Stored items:
===============

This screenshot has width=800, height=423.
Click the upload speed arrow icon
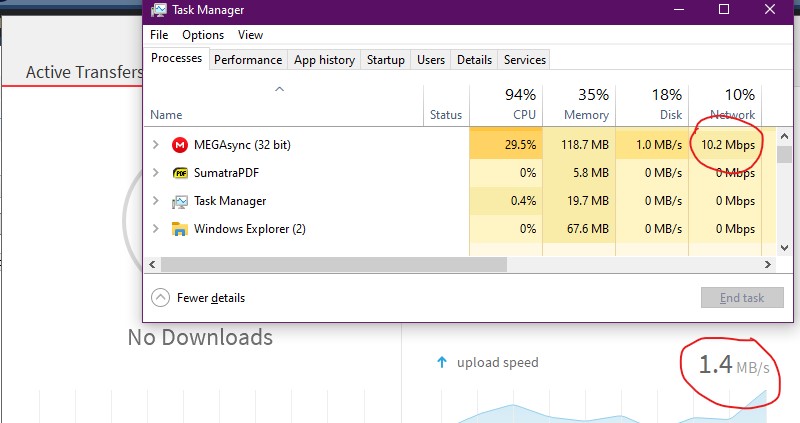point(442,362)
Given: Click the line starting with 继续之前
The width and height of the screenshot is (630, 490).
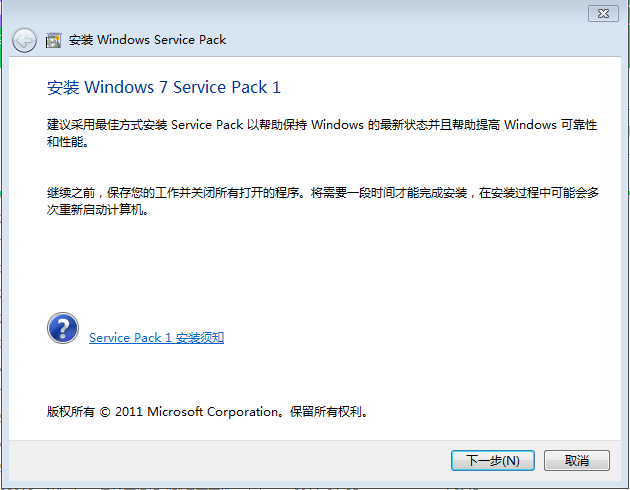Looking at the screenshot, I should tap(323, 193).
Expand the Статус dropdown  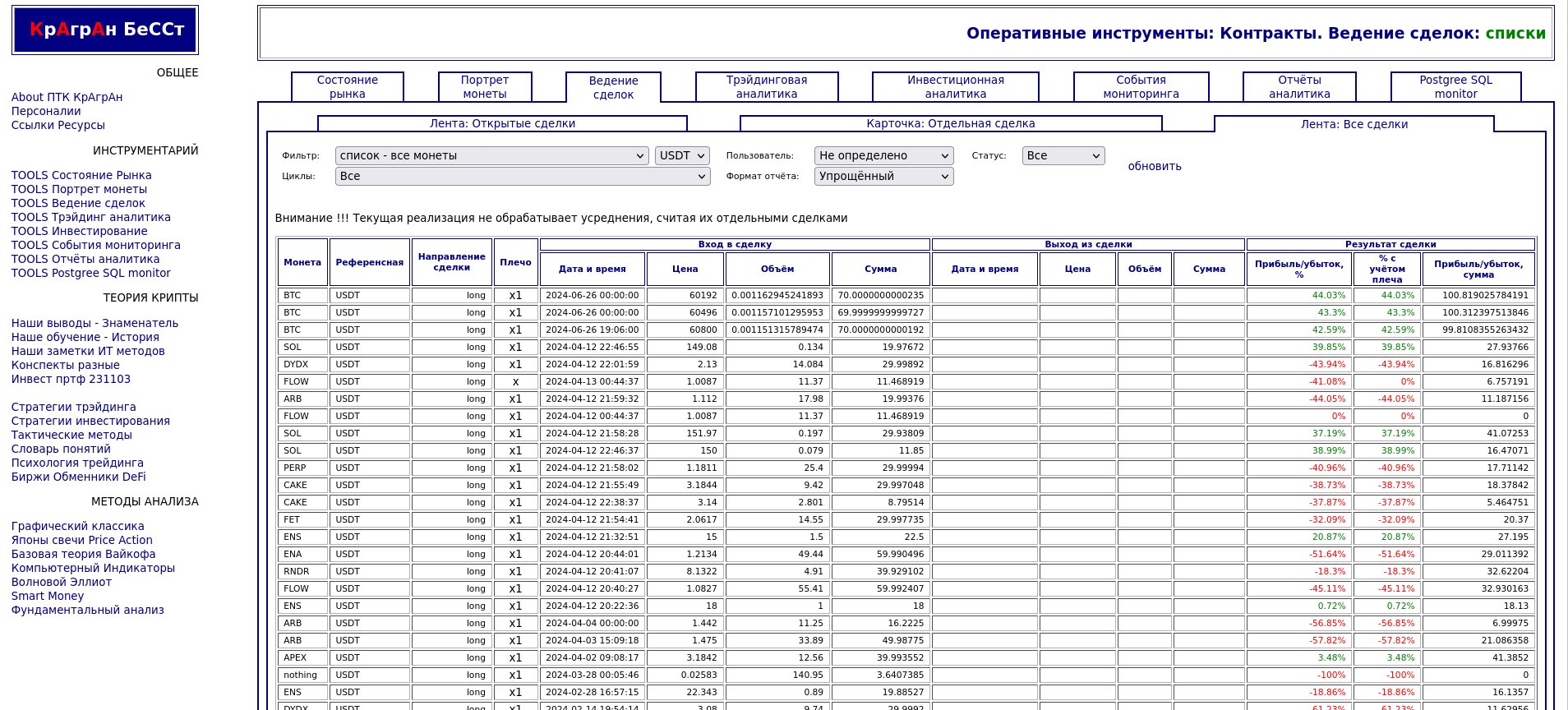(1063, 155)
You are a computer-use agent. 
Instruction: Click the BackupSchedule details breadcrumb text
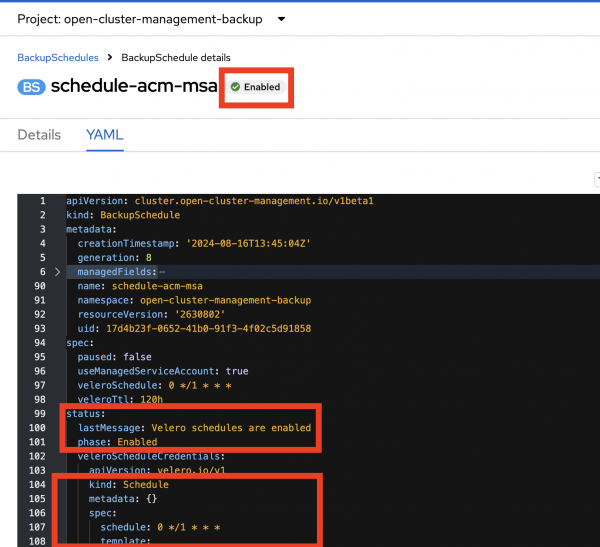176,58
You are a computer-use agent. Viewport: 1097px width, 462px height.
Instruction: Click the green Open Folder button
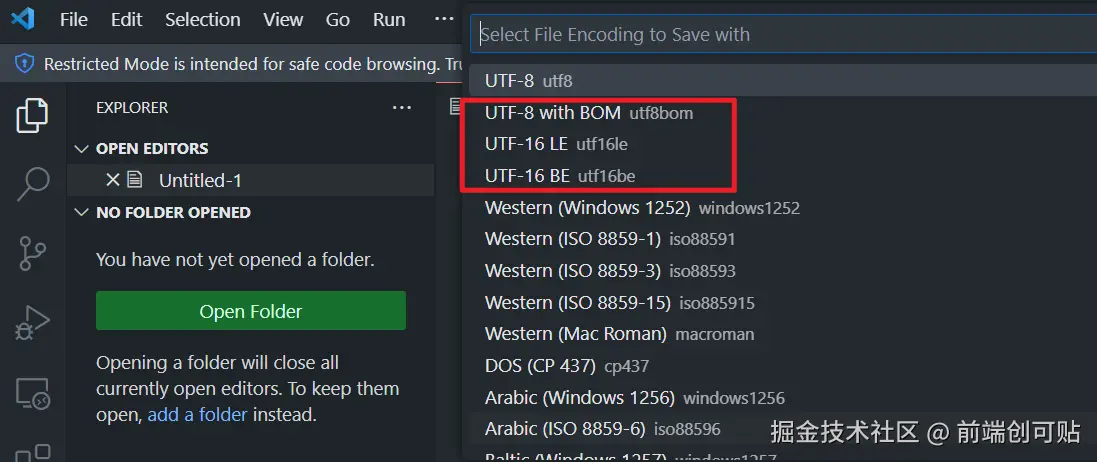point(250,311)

===============

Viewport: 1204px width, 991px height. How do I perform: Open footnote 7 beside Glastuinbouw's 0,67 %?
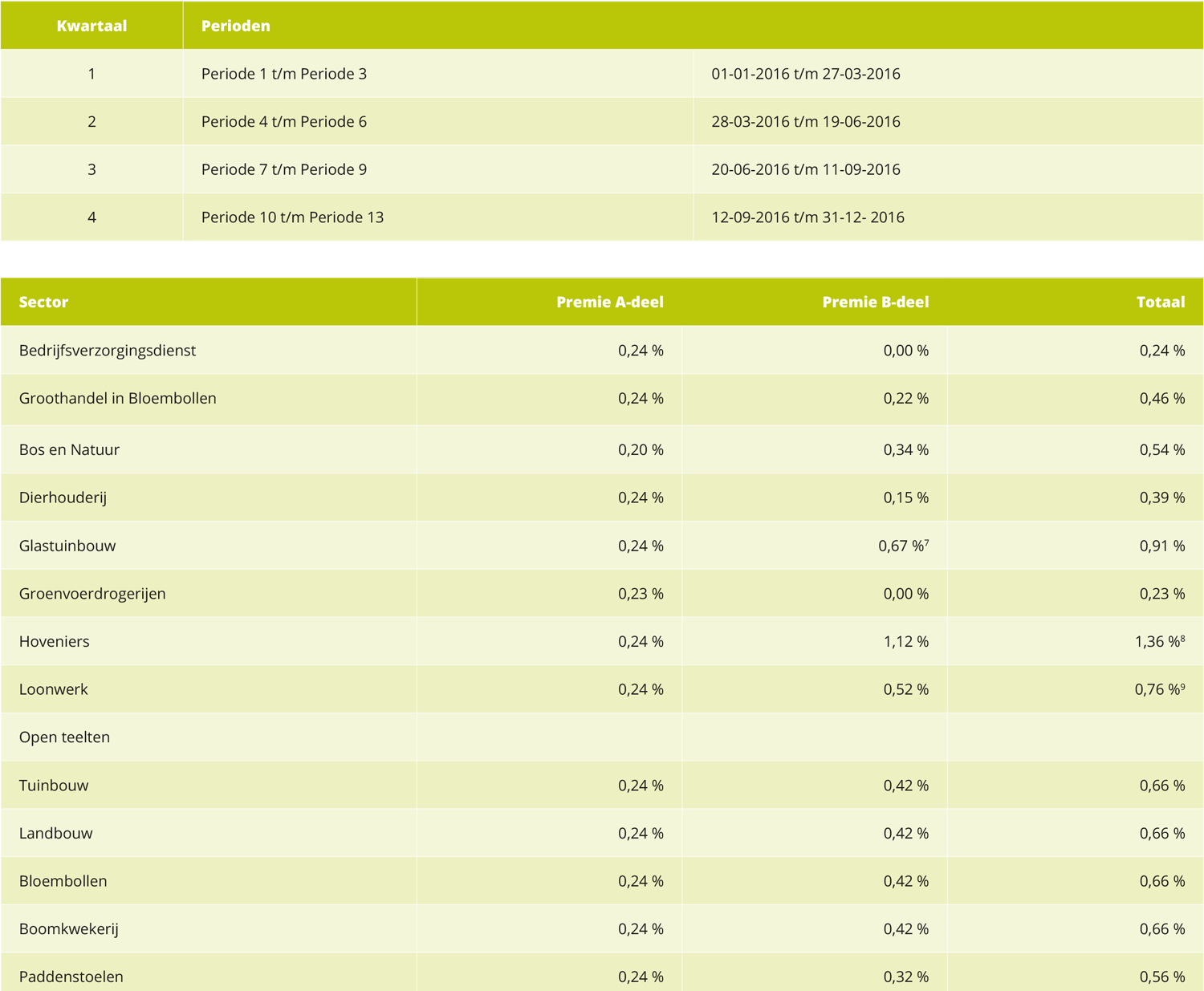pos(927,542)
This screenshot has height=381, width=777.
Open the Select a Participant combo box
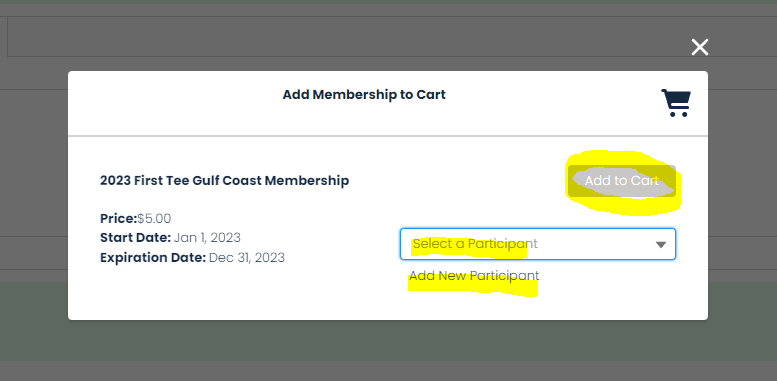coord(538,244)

===============

YOUR ASSIGNMENT
Please go line by line through the records above, copying each one that holds the string "computer".

OUTPUT FOR THIS TASK
You are a computer-use agent. 
You are a computer-use agent. Viewport: 1097px width, 462px height.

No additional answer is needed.